Some records
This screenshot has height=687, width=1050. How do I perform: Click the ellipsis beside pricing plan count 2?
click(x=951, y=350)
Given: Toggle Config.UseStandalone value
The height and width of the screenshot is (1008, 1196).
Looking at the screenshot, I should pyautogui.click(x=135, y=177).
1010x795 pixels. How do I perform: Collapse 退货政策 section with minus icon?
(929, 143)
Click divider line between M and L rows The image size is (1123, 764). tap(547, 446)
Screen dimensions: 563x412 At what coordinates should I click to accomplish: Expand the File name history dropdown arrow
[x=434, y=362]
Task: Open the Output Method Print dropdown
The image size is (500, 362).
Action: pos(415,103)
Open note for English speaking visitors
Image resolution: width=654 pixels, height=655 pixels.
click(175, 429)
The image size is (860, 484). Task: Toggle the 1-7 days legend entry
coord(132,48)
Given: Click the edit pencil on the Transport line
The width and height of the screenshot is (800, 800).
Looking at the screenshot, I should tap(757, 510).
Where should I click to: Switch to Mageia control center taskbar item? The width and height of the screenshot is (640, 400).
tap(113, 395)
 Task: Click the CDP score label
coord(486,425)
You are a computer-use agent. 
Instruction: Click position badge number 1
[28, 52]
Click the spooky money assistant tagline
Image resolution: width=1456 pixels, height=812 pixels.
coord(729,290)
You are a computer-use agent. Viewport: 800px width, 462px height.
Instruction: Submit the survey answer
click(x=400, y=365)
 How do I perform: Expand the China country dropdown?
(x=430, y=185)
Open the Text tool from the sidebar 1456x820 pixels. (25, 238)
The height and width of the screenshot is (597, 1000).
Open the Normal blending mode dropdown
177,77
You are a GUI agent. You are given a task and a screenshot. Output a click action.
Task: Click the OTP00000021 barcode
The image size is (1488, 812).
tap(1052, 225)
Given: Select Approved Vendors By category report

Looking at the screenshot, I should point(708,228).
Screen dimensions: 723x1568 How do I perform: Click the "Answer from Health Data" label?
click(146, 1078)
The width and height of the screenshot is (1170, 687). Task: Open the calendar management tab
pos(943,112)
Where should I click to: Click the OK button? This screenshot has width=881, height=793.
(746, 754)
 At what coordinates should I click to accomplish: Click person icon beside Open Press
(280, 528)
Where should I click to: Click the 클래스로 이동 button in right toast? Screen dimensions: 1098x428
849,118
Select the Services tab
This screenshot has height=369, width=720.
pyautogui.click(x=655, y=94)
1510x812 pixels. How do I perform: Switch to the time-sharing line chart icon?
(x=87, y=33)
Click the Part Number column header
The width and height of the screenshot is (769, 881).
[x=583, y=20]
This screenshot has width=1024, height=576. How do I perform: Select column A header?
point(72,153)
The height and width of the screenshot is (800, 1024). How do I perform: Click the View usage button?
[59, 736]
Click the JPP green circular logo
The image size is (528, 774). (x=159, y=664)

__Your task__
Could you reproduce every one of the rows above verbatim, from the first through the last?

__Complete output__
This screenshot has height=687, width=1050. How do I perform: Click the ellipsis beside pricing plan count 2?
click(x=951, y=350)
Given: Toggle Config.UseStandalone value
The height and width of the screenshot is (1008, 1196).
Looking at the screenshot, I should pyautogui.click(x=135, y=177).
1010x795 pixels. How do I perform: Collapse 退货政策 section with minus icon?
(929, 143)
Click divider line between M and L rows The image size is (1123, 764). tap(547, 446)
Screen dimensions: 563x412 At what coordinates should I click to accomplish: Expand the File name history dropdown arrow
[x=434, y=362]
Task: Open the Output Method Print dropdown
The image size is (500, 362).
Action: pos(415,103)
Open note for English speaking visitors
Image resolution: width=654 pixels, height=655 pixels.
click(175, 429)
The image size is (860, 484). Task: Toggle the 1-7 days legend entry
coord(132,48)
Given: Click the edit pencil on the Transport line
The width and height of the screenshot is (800, 800).
Looking at the screenshot, I should tap(757, 510).
Where should I click to: Switch to Mageia control center taskbar item? The width and height of the screenshot is (640, 400).
tap(113, 395)
 Task: Click the CDP score label
coord(486,425)
You are a computer-use agent. 
Instruction: Click position badge number 1
[28, 52]
Click the spooky money assistant tagline
Image resolution: width=1456 pixels, height=812 pixels.
coord(729,290)
You are a computer-use agent. Viewport: 800px width, 462px height.
Instruction: Submit the survey answer
click(x=400, y=365)
 How do I perform: Expand the China country dropdown?
(x=430, y=185)
Open the Text tool from the sidebar 1456x820 pixels. (25, 238)
The height and width of the screenshot is (597, 1000).
Open the Normal blending mode dropdown
177,77
You are a GUI agent. You are given a task and a screenshot. Output a click action.
Task: Click the OTP00000021 barcode
The image size is (1488, 812).
tap(1052, 225)
Given: Select Approved Vendors By category report

Looking at the screenshot, I should point(708,228).
Screen dimensions: 723x1568 How do I perform: Click the "Answer from Health Data" label?
click(146, 1078)
The width and height of the screenshot is (1170, 687). Task: Open the calendar management tab
pos(943,112)
Where should I click to: Click the OK button? This screenshot has width=881, height=793.
(746, 754)
 At what coordinates should I click to accomplish: Click person icon beside Open Press
(280, 528)
Where should I click to: Click the 클래스로 이동 button in right toast? Screen dimensions: 1098x428
849,118
Select the Services tab
This screenshot has height=369, width=720.
pyautogui.click(x=655, y=94)
1510x812 pixels. How do I perform: Switch to the time-sharing line chart icon?
(x=87, y=33)
Click the Part Number column header
The width and height of the screenshot is (769, 881).
[x=583, y=20]
This screenshot has width=1024, height=576. How do I perform: Select column A header?
point(72,153)
The height and width of the screenshot is (800, 1024). How do I perform: Click the View usage button?
[59, 736]
Click the JPP green circular logo
The image size is (528, 774). (x=159, y=664)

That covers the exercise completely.